Your answer is the line containing "This screenshot has width=396, height=543." plus every line after it to the end of the data below, transcribed exactly and with nothing else.

*** Opening Dataset records ***

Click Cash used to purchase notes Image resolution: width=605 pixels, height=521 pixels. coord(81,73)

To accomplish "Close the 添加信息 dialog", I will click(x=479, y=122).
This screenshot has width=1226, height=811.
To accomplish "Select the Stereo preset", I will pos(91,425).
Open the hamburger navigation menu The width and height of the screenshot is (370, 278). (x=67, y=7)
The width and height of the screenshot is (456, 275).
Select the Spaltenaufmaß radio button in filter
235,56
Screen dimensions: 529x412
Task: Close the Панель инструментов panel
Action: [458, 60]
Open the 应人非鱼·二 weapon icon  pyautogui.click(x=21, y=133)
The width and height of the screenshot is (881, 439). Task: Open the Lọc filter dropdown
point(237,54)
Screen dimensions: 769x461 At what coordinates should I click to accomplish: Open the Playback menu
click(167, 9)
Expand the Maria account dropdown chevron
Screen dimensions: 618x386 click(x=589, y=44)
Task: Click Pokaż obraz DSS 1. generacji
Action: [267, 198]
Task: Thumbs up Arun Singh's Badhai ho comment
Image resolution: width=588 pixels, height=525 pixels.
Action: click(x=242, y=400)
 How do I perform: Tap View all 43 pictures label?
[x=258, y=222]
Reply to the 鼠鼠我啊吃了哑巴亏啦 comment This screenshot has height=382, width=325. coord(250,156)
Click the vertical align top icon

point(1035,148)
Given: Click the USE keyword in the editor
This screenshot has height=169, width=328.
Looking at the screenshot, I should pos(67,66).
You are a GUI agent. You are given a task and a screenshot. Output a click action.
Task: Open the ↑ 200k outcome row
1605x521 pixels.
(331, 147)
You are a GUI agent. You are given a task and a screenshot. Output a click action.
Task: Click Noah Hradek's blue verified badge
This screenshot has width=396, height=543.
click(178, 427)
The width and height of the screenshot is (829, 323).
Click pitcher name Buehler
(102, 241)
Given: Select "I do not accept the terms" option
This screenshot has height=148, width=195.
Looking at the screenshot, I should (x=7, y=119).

*** Closing Dataset records ***

- _Problem solution_
This screenshot has width=396, height=543.
click(178, 427)
The width and height of the screenshot is (829, 323).
Click pitcher name Buehler
(102, 241)
Given: Select "I do not accept the terms" option
This screenshot has height=148, width=195.
Looking at the screenshot, I should (x=7, y=119).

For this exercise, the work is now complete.